The solution of the equation
$$x^{nx}=y$$ can be written as:
$$x=\dfrac{1}{n}\dfrac{\ln(y)}{LambertW\left(\dfrac{\ln(y)}{n}\right)}$$
The function $LambertW(z)$ or better $W(z)$ has the following expansion:
$$W(z)=\sum_{k=1}^\infty\dfrac{(-k)^{k-1}}{k!}z^k$$
A: There isn't really a nice solution except if you accept lambert W as one.
$$x^{nx}=y$$
And for $y > 0$:
$$\ln(x^{nx})=\ln (y)$$
$$nx \ln (x)=\ln (y)$$
$$x \ln (x)=\frac{\ln (y)}{n}$$
$$e^{\ln (x)} \ln (x)=\frac{\ln (y)}{n}$$
$$\ln (x)=W(\frac{\ln (y)}{n})$$
$$x=e^{W(\frac{\ln (y)}{n})}$$
But $W(x)e^{W(x)}=x$ means $e^{W(x)}=\frac{x}{W(x)}$ so:
$$x=\frac{\frac{\ln (y)}{n}}{W(\frac{\ln (y)}{n})}$$
Numerical approximations can be found by newtons method.
A: It is not possible to solve the equation algrbraically. That means that you cannot solve the equation with using only using "common" relations and functions (square root, cosine, etc).
First option:
You can apply an approximation method to solve the equation, for instance the Newton-Raphson method. If you use this method you need the derivative. The derivative of $y(x)=x^{nx}$ is 
$y'(x)=nx\cdot x^{nx}\cdot (log x+1)$
Second option:
You can use an the Lambert $W$ function.
The solution for $x^{nx}=\left(x^x\right)^n=y$ is
$\Large{x=e^{{W\left(\frac{ln(y)}{n}\right)}}}$
A: If you cannot use Lambert function, as already said in answers and comments, only numerical methods could be used.

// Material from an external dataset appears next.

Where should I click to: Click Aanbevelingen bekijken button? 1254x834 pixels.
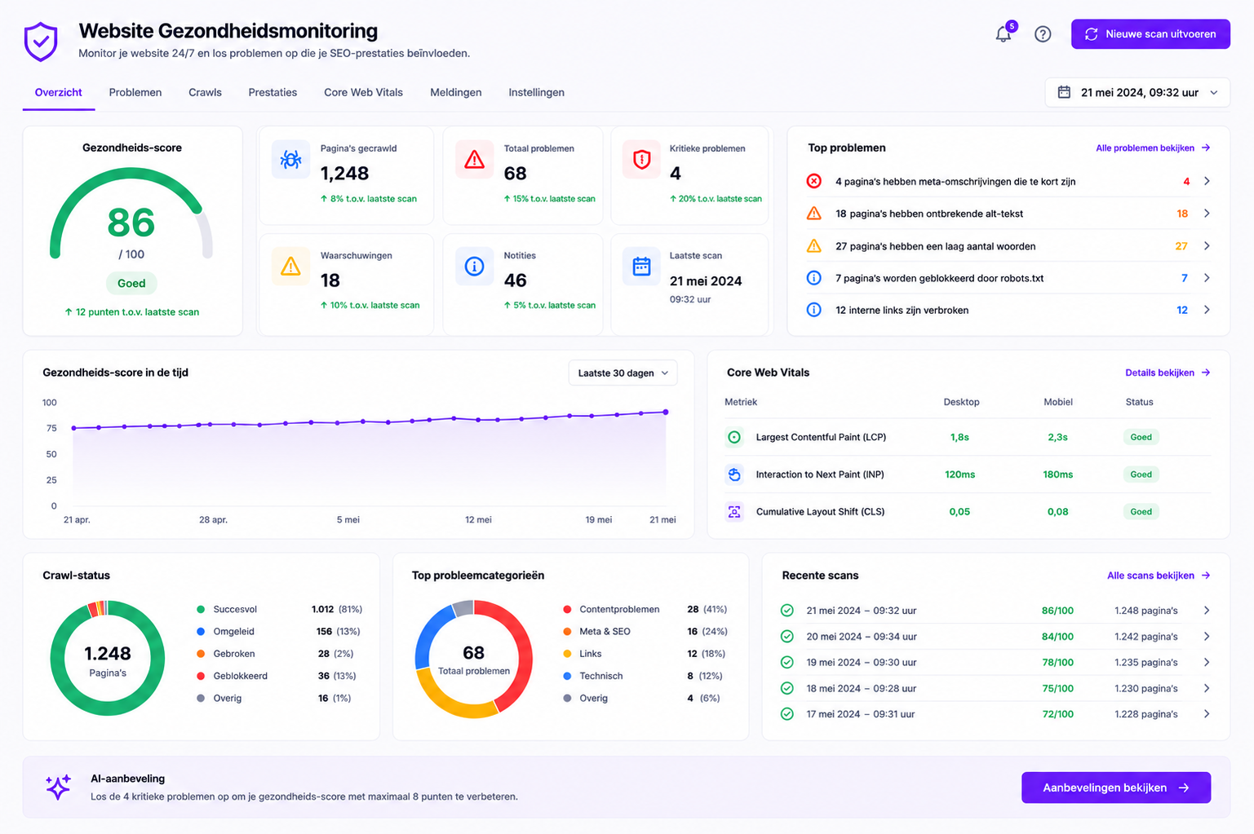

Supposing that you look for the zero of $$f(x)=x^{ax}-b$$ I thing that solving the problem for $$g(x)=ax\log(x)-\log(b)$$ could be better since  function $g(x)$ increases more slowly than $f(x)$. In such a case, Newton iterates would just be $$x_{n+1}=\frac{a x_n+\log (b)}{a (1+\log (x_n))}$$ For illustration purposes, let us use $a=\pi$ and $b=123456789$ and let us start iterating at $x_0=1$; the successive iterates will then be 
$$\left(
\begin{array}{cc}
n & x_n \\
 1 & 6.93055937563341832 \\
 2 & 4.38057877158002436 \\
 3 & 4.16244866627278281 \\
 4 & 4.16017204007969000 \\
 5 & 4.16017178335219682 \\
 6 & 4.16017178335219356 
\end{array}
\right)$$
which seems to be quite fast.
For sure, we could have generated a much better starting point using, as an approximation, $$W(z)=L_1-L_2+\frac{L_2}{L_1}+\frac{L_2(L_2-2)}{2L_1^2}+\cdots$$ given in the Wikipedia page; this uses $L_1=\log(z)$ and $ L_2=\log(L_1)$.
Applied to the example, this would give $x_0\approx 4.24253$ and very few iterations would be required.